Quote the lines from the one containing "You are a computer-use agent. Screen dimensions: 722x382" through the one containing "point(432,351)", both included, word for word. Leave out the pictures.

Rows from a dataset
..............................

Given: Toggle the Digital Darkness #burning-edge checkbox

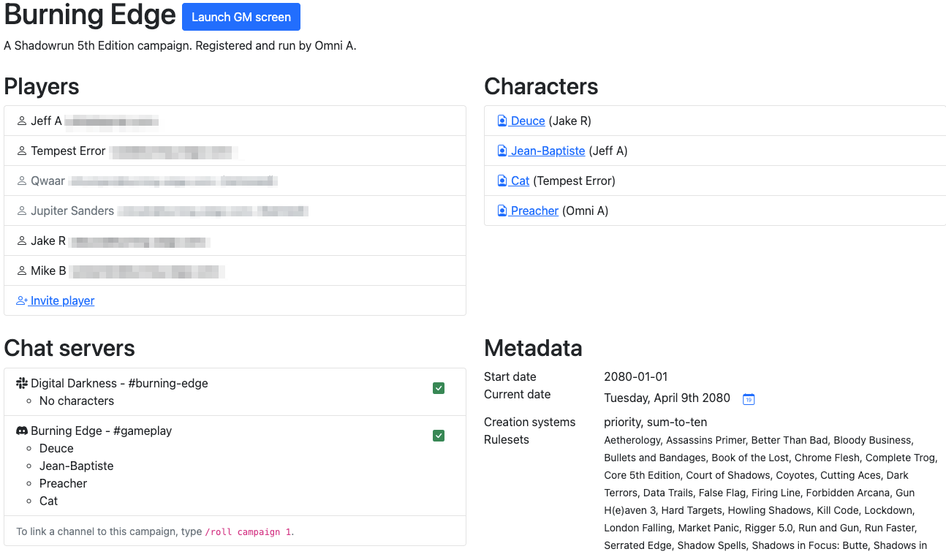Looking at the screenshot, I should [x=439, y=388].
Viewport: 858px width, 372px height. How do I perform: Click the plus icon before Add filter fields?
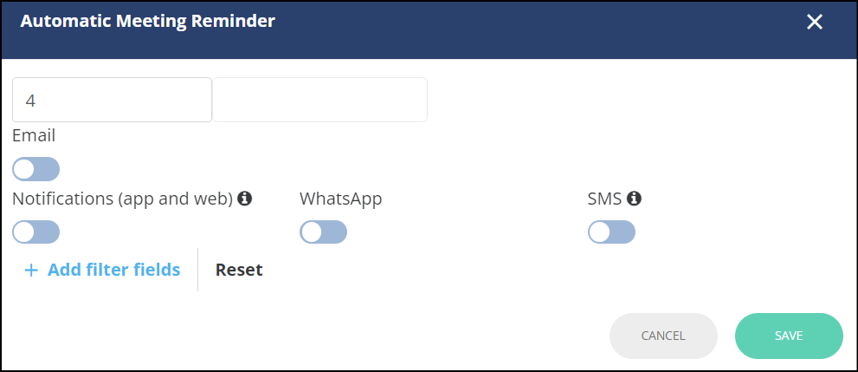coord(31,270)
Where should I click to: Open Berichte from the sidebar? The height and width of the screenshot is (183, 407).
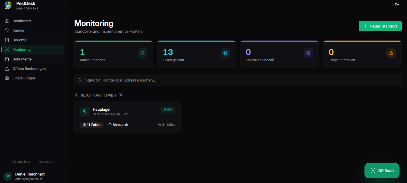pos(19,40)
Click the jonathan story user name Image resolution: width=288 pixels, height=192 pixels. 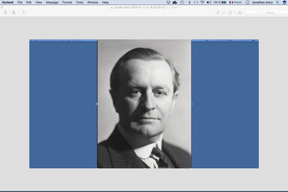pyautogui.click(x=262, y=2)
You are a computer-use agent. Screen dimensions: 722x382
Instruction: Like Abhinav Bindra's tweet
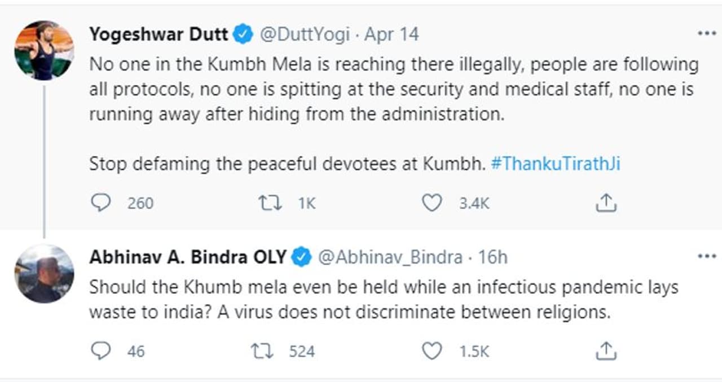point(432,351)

..............................

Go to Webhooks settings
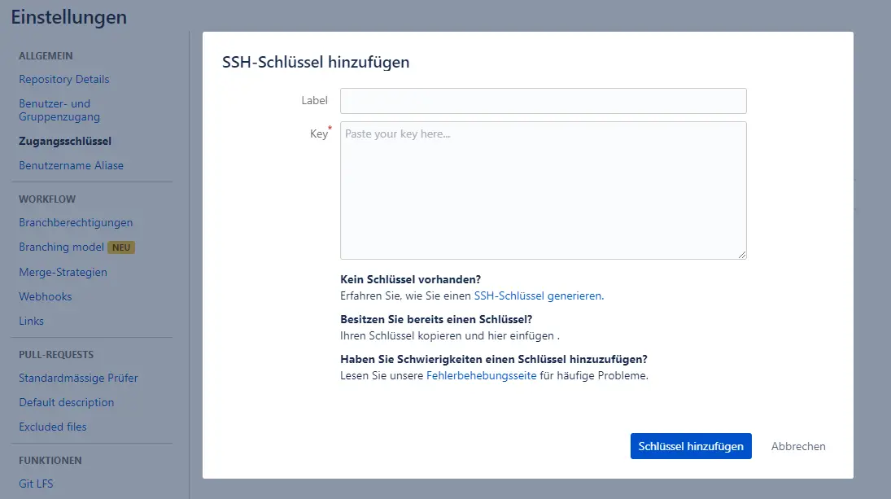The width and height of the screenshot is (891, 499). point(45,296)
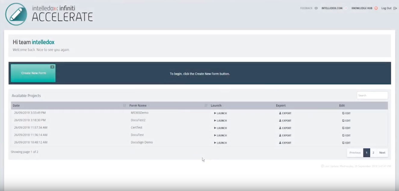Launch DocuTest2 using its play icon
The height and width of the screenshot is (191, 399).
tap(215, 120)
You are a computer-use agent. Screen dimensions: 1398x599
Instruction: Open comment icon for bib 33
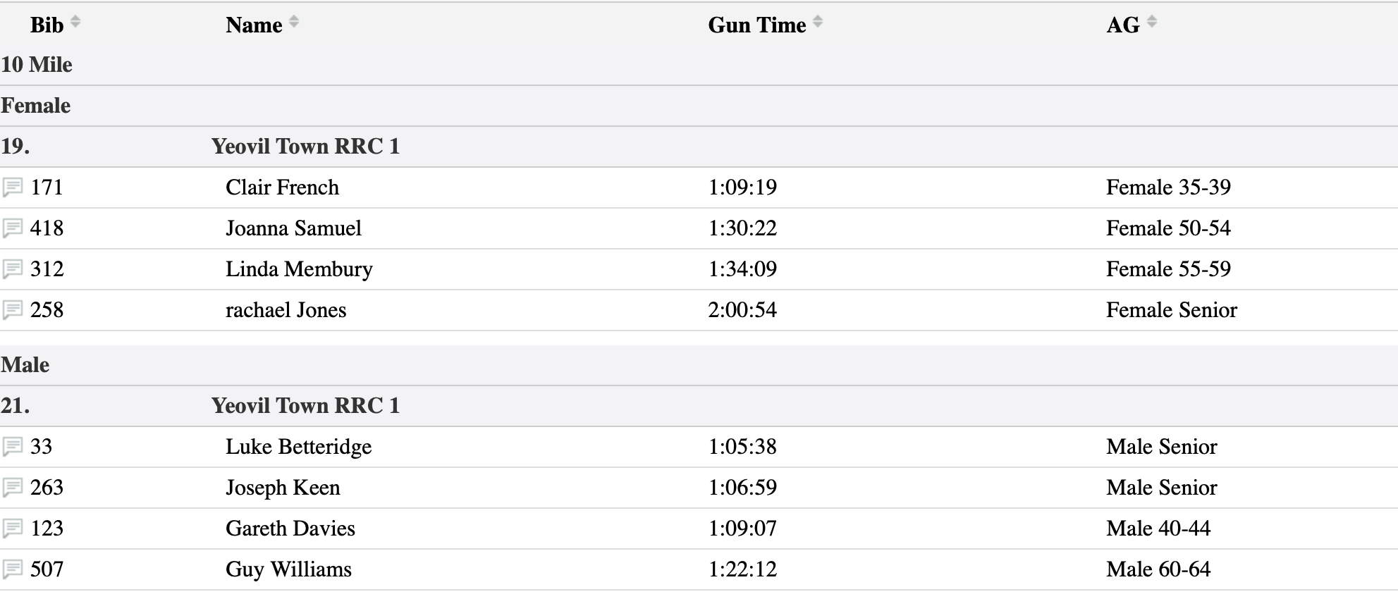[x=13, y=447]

..............................

FINAL RESULT:
You are a computer-use agent. Screen dimensions: 722x382
Instruction: Like Abhinav Bindra's tweet
point(432,351)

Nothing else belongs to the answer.